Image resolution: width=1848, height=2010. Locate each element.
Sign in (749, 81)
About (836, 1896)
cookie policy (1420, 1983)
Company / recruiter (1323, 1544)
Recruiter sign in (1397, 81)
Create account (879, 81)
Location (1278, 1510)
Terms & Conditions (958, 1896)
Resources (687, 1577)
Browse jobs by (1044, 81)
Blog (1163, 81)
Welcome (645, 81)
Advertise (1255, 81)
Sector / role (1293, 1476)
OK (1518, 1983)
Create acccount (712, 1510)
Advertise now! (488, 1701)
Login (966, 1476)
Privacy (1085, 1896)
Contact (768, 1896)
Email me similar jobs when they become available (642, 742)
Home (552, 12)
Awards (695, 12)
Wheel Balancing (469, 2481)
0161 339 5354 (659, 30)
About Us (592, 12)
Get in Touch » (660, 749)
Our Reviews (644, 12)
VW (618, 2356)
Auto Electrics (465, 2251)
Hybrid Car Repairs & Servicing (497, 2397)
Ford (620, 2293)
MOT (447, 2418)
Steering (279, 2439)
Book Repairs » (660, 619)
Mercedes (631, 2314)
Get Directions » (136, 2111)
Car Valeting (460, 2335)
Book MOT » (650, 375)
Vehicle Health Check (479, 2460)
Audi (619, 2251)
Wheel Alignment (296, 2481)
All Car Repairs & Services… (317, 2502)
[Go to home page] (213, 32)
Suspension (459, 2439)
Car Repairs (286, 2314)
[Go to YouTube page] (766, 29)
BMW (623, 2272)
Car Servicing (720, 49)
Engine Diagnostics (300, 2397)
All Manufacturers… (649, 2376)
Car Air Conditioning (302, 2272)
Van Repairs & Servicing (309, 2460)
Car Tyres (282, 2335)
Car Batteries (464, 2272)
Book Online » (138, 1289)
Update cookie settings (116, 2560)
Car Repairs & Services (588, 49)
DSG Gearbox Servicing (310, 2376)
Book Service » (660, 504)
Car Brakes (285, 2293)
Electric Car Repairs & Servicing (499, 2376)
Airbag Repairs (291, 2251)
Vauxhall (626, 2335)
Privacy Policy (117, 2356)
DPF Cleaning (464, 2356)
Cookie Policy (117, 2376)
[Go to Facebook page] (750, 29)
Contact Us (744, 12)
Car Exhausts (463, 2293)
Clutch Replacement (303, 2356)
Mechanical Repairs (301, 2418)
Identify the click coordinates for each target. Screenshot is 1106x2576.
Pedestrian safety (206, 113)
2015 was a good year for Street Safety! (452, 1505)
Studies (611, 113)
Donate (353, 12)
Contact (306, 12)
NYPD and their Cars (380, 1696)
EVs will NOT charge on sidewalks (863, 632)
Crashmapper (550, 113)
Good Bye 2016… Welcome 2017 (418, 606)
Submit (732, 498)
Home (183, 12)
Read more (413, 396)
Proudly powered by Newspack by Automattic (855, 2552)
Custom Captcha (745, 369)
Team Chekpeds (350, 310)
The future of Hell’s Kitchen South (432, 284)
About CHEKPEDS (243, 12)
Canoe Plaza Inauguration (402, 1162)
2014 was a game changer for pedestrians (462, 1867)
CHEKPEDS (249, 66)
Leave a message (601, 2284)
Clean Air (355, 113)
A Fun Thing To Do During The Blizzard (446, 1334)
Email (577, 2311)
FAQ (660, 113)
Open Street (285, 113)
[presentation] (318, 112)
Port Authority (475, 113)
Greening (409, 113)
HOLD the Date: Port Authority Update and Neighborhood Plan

^^^^^^^^^^^^^^^^

• **Your instructions**
Return every line holding the word "Authority" from the records.

• **Response below**
Port Authority (475, 113)
HOLD the Date: Port Authority Update and Neighborhood Plan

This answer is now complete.